■ **What you should do**:
In the listing below, find the line with "Task: Open the notifications bell icon" and copy every line from there up to and including the line with "Switch to the", exactly and without pictures.
[[ Raw data open ]]
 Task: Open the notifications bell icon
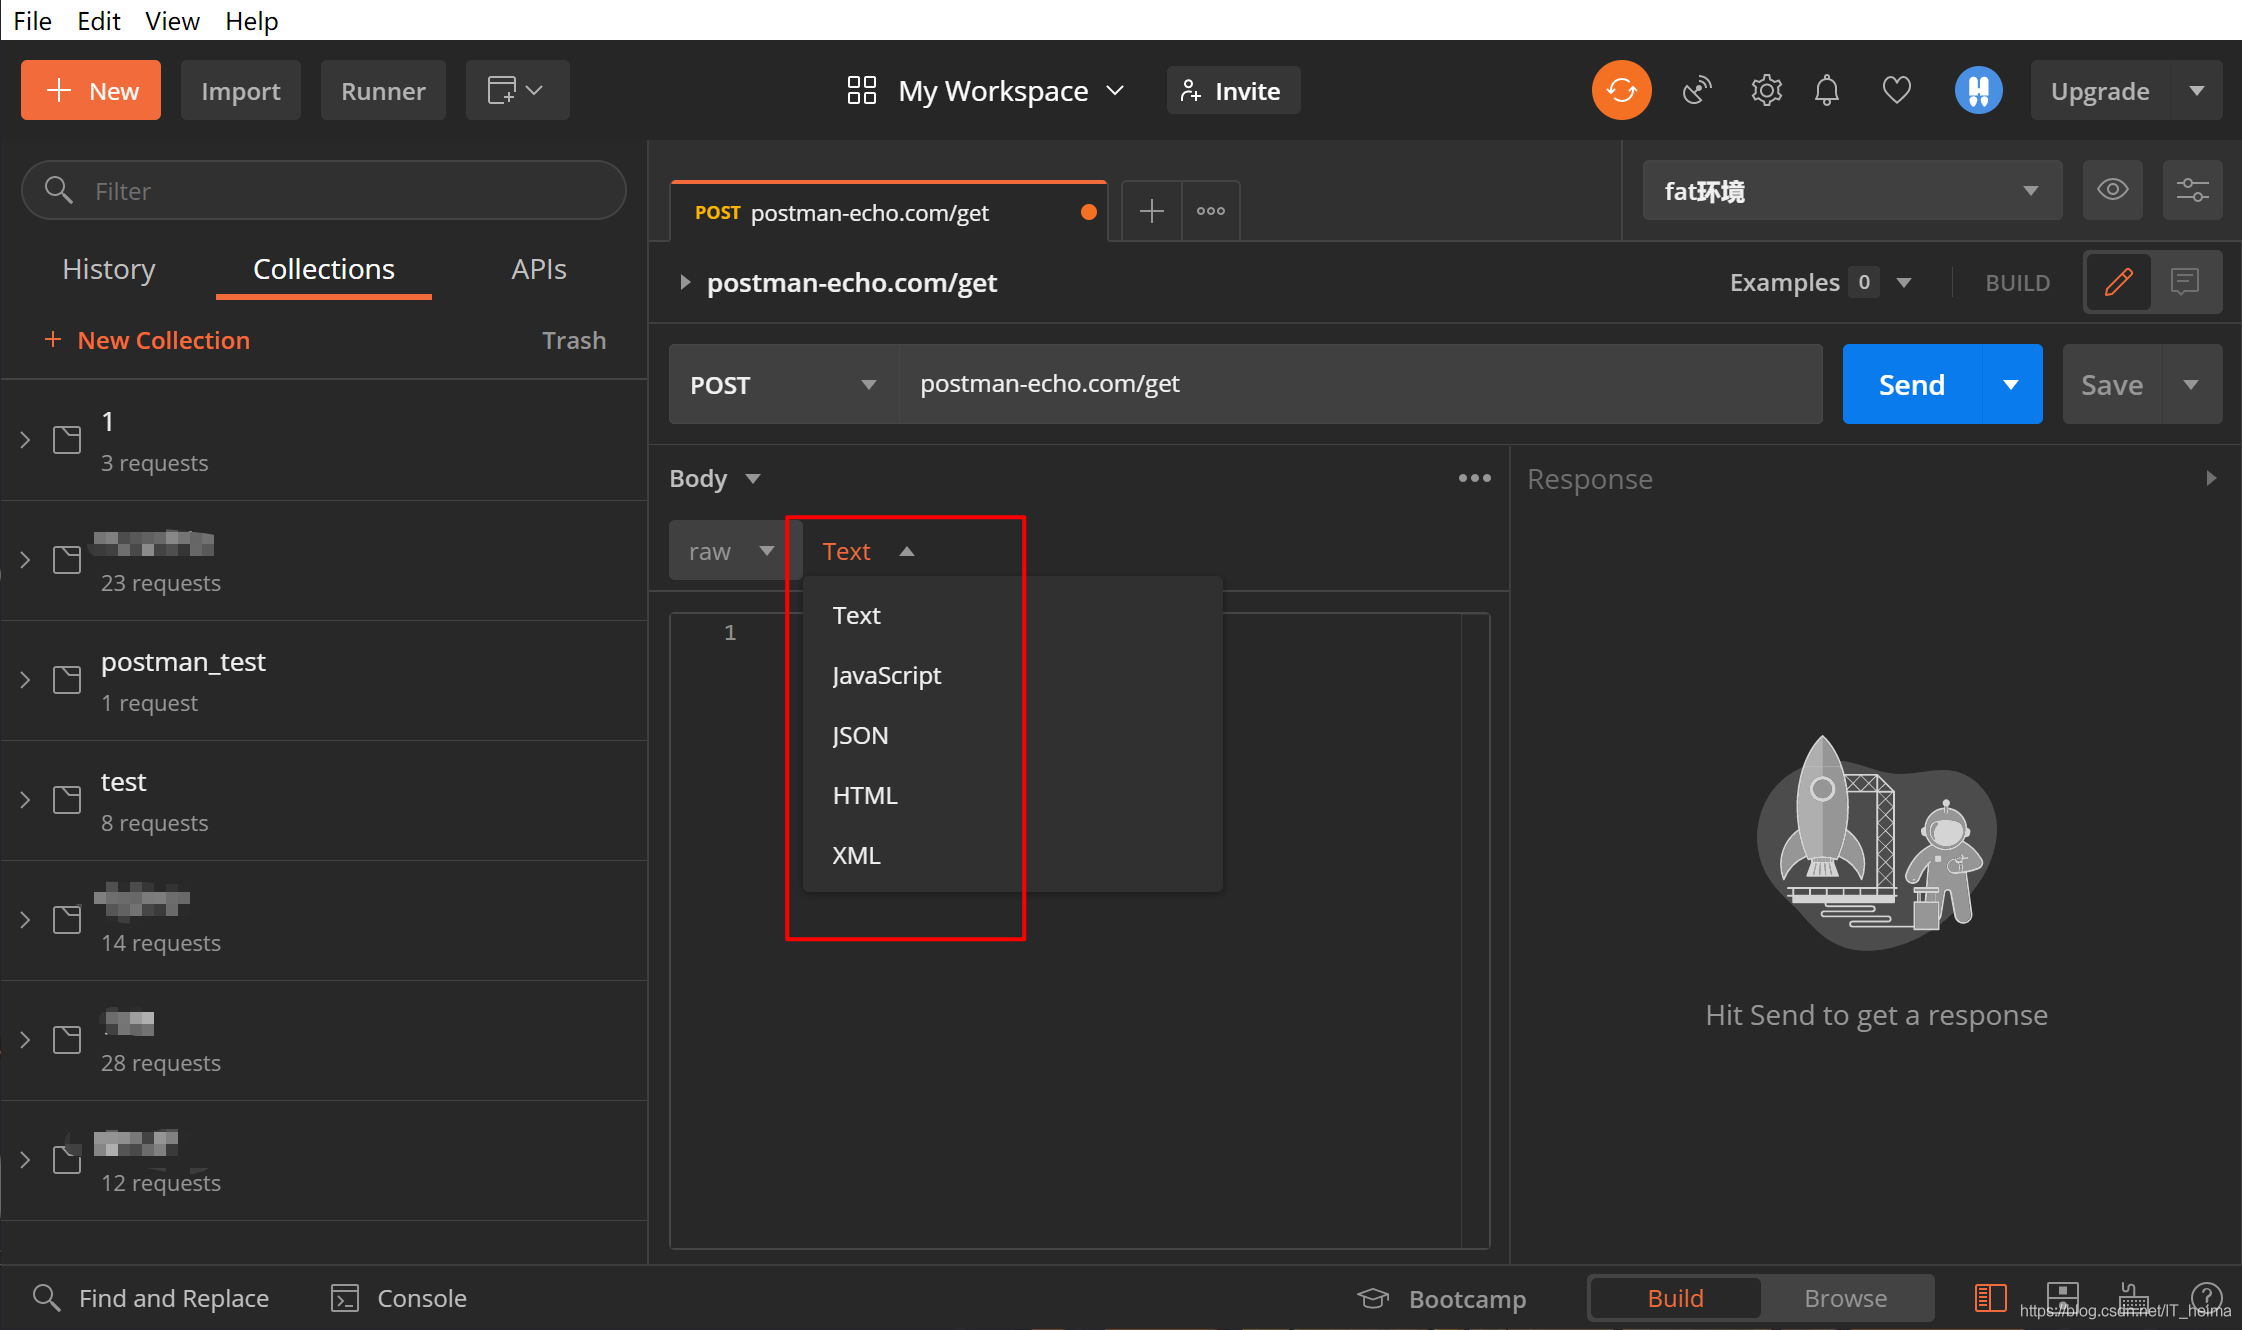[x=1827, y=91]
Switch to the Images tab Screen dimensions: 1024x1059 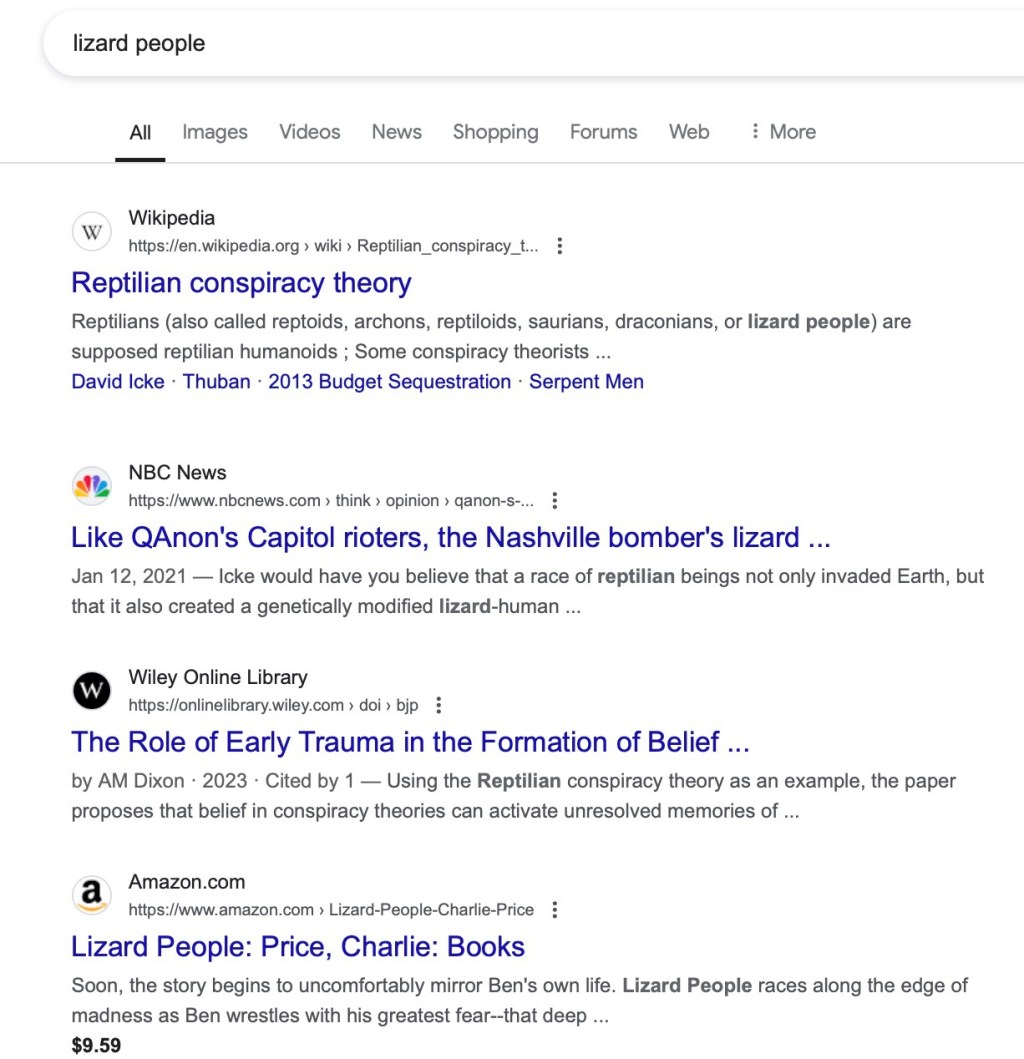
[[ Raw data closed ]]
[[ Raw data open ]]
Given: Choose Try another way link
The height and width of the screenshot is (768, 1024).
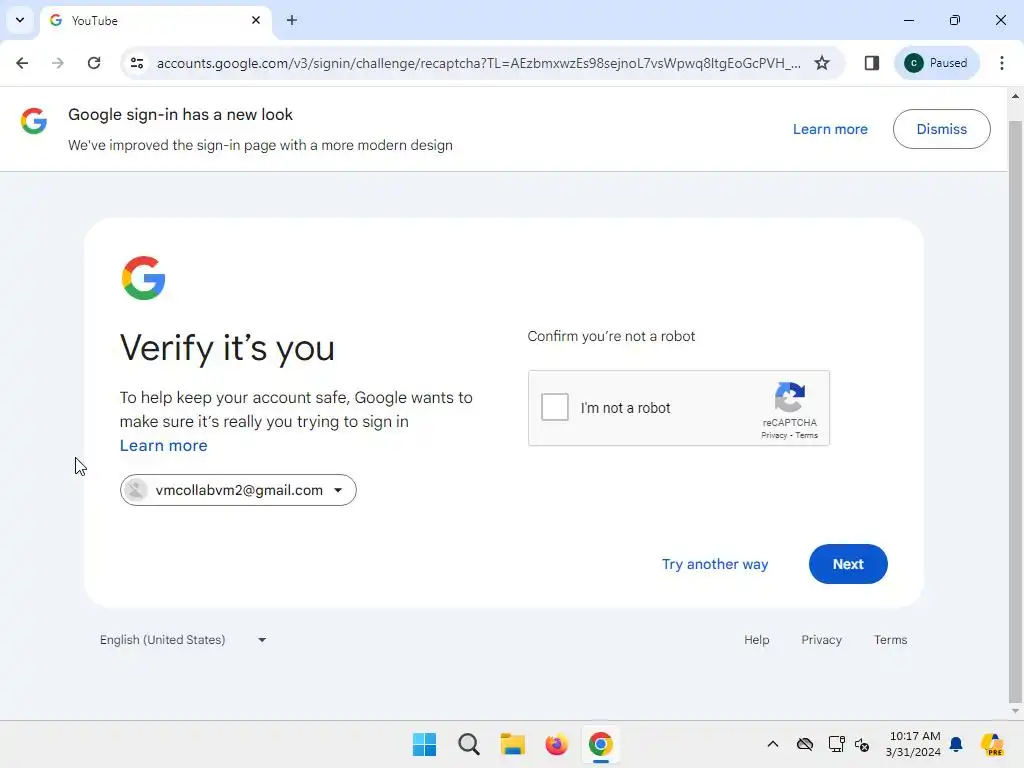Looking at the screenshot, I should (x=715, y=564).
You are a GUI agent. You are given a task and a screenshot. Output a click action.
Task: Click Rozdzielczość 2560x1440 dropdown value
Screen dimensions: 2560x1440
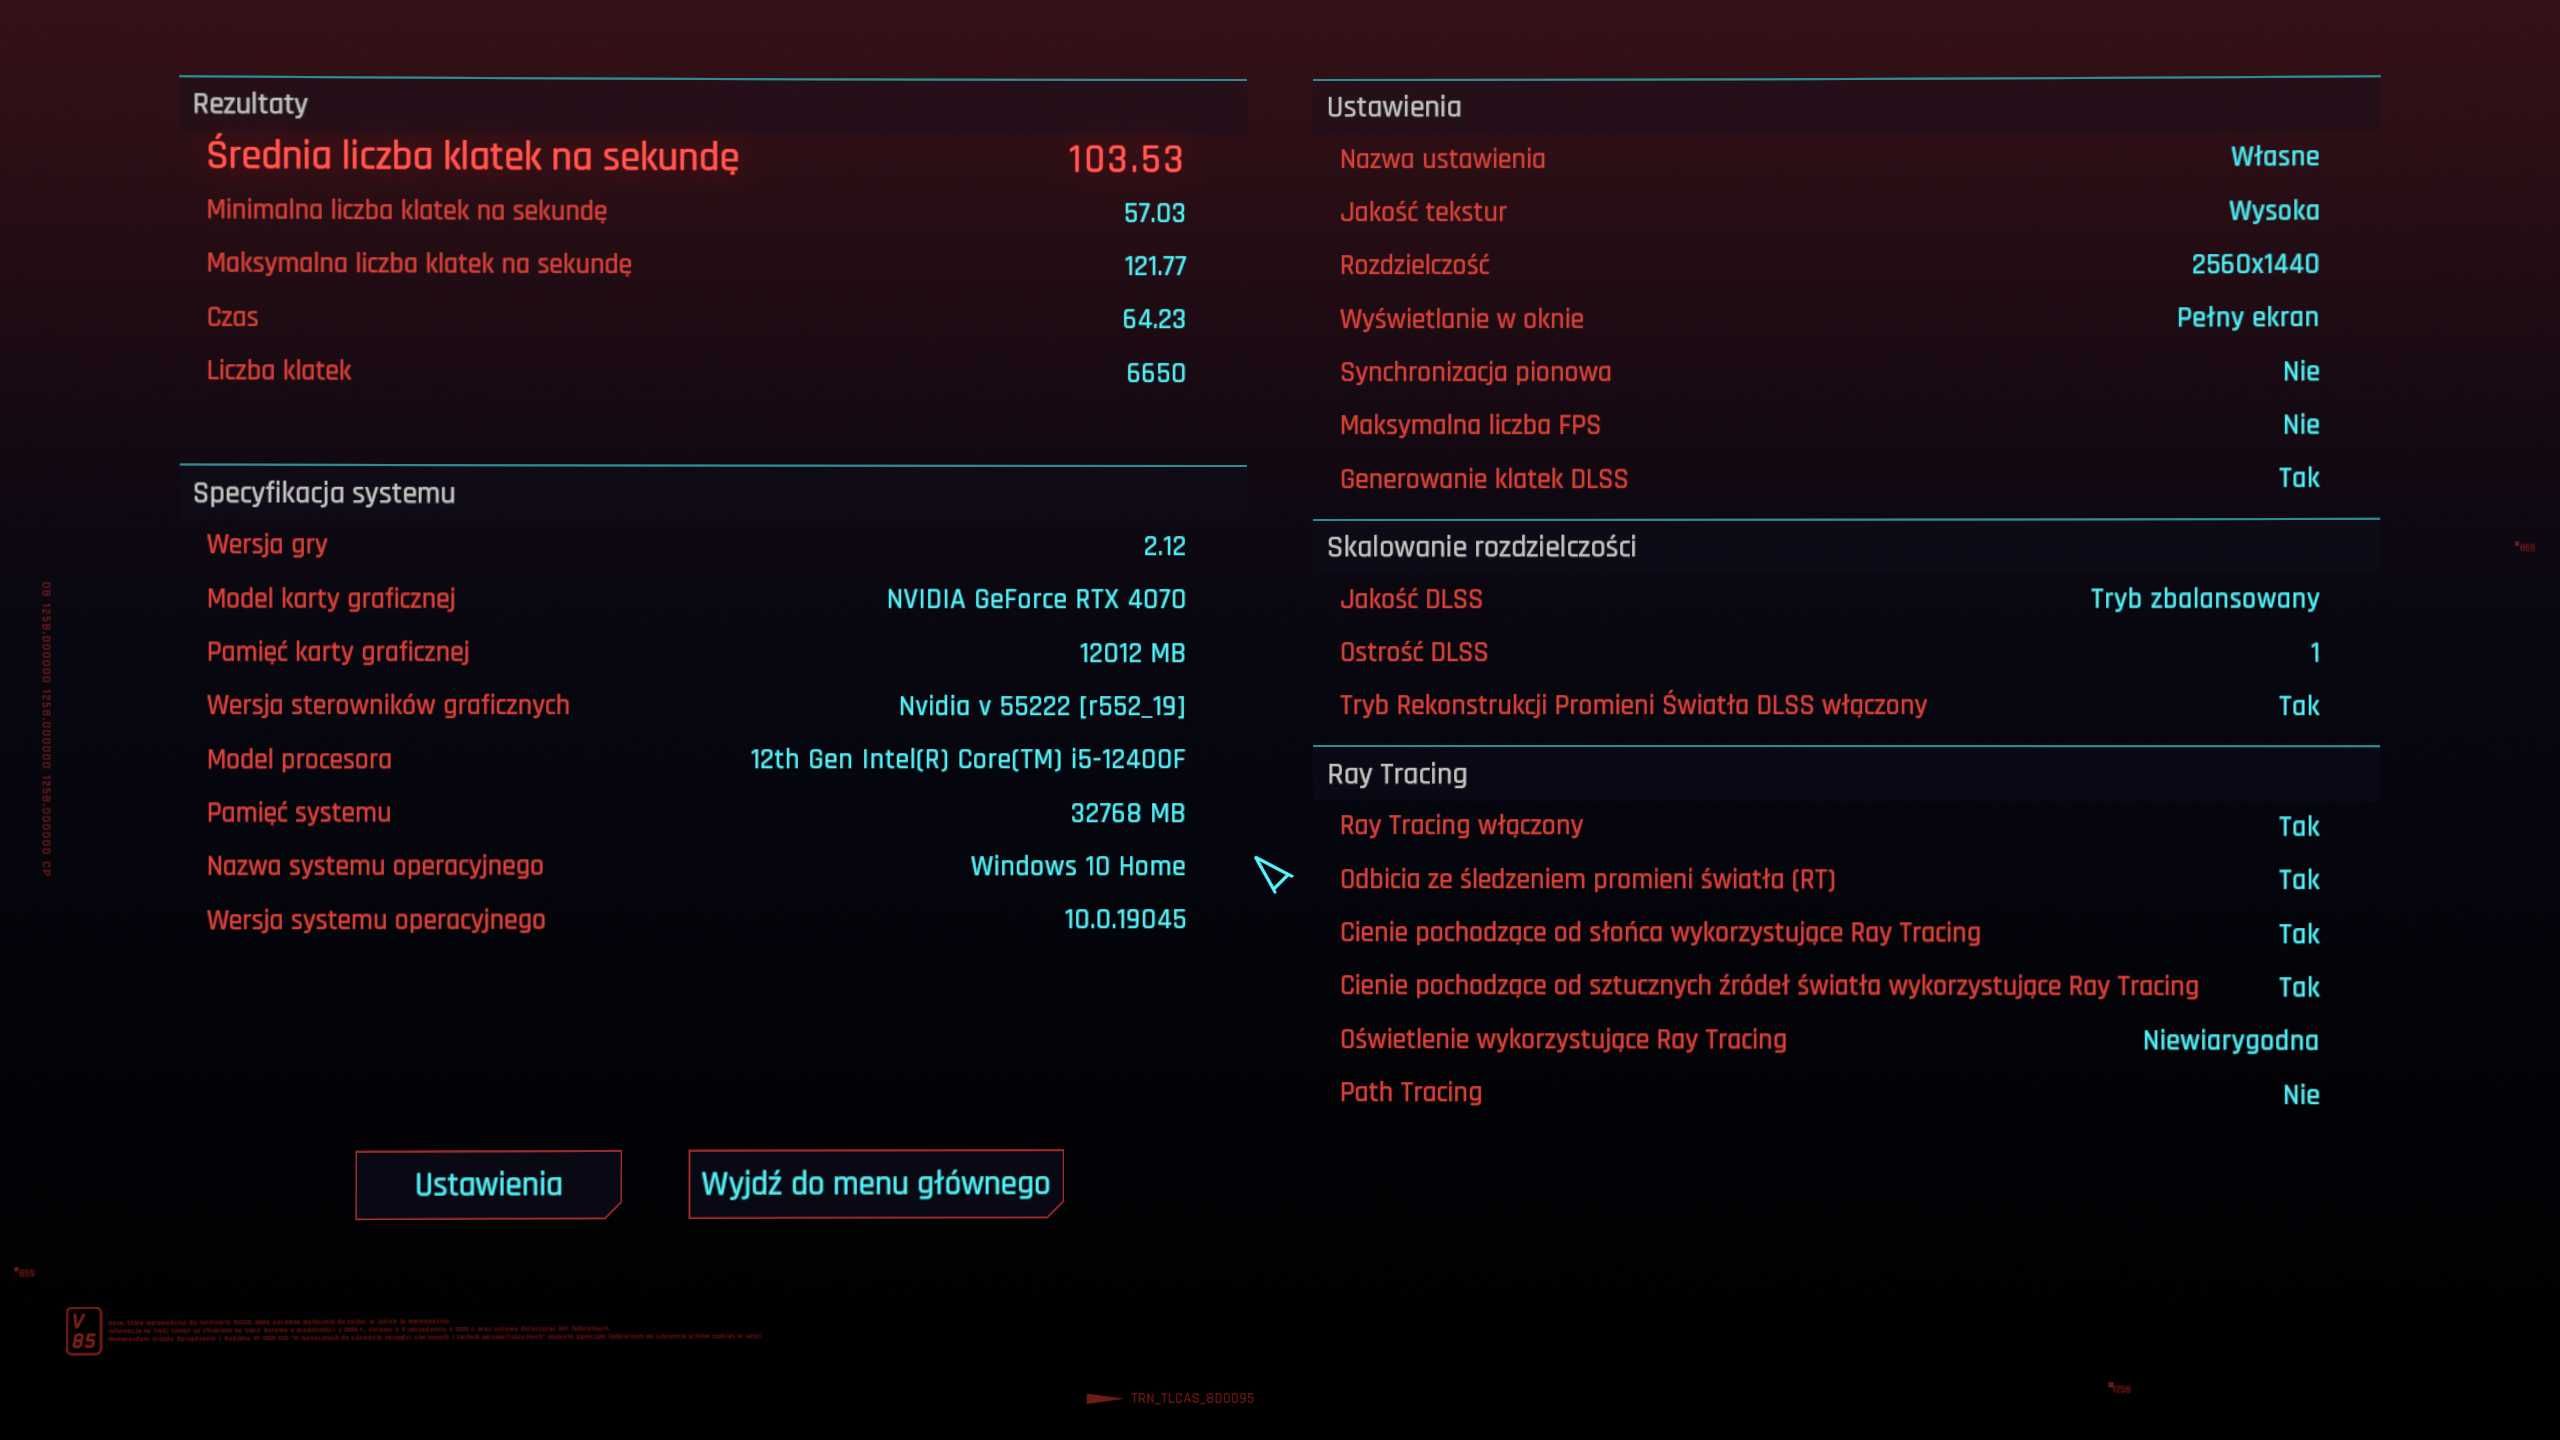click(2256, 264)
[[ Raw data closed ]]
■ **The answer**:
 Task: Open the notifications bell icon
[x=1827, y=91]
Switch to the Images tab Screen dimensions: 1024x1059 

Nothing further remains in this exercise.